…………………………………………………
………………………………………………….
Р. Киреев (может быть, невольно или случайно) следует рисунку знаменитых строф: здесь есть и богемная болтовня в «заведении» под — опять-таки литературным! — названием «Три пальмы» (почему лишний разок не поговорить за рюмкой о Христе и Иуде — разве это не «пряно»?), и рьяная работа («даже с похмелья»), и светозарный день, и «малый цветок» («среди откупоренных бутылок алели розы»). Штрихи почти совпадают. Почти.
У Блока поэт, «сын гармонии», выходит как равный к мировым, божественным стихиям («…вьюга меня целовала»), хотя «меж детей ничтожных мира, быть может, всех ничтожней он», как говорил Пушкин. Этого-то «родства» Киреев лишает своих «поэтов» и «гениев», снижает уровень их конфликтности в мире. Прозаик тщательно выписывает их «ничтожность» (взаимная зависть, предательство, облегченность отношений, неверность слову), но ему не удается показать дух художника, «вьюгу» (хотя в повести и обронена фраза о снеге, занесшем цветущий миндаль). Вьюга, так сказать, эмпирическая, теснит онтологическую, «целование» со стихией происходит на уровне прогноза погоды. Так может ли Иуда нарисовать Христа? — спрашивает на страницах повести герой-парадоксалист. Отвечу чуть в сторону: Сальери тоже может написать Моцарта, но будет ли этот Моцарт Моцартом?
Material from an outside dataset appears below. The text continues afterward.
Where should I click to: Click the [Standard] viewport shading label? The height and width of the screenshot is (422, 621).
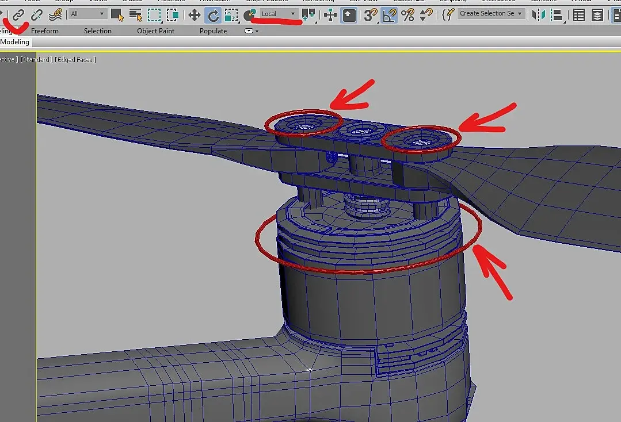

…Скромный светопольский библиотекарь по прозвищу Светлячок (из одноименной повести) — еще один вариант литературного знакомца, милого чудака — живет как бы в двух временных измерениях: в мире реальности, где существуют бледные сослуживцы, нелепые соседи по коммунальной квартире, а также прелестная аспирантка, пишущая работу о Шамиссо, и в воображаемом им мире самого Шамиссо. Там — покинутый замок, где скрипел паркет, потрескивали поленья в камине; здесь — соседка по прозвищу Гусиха, отец, бывший директор трикотажной фабрики; издевательское школьное прозвище, поиски своего «убежища»… Почему вдруг Шамиссо? У мальчика по прозвищу Трикотаж, так же как у героя Шамиссо — Петера Шлемиля, исчезает на солнце тень. Половина повести отдана Шамиссо, истории его жизни, довольно-таки подробно изложенной. Параллели столкновений грубой реальности и тонкой, ненавязчивой души? Если да, то параллели слишком рассчитанные и расчисленные. Но если, предположим, убрать из повести литературные ассоциации, то банальная история жизни робкого библиотекаря вообще потеряет какой-либо цвет.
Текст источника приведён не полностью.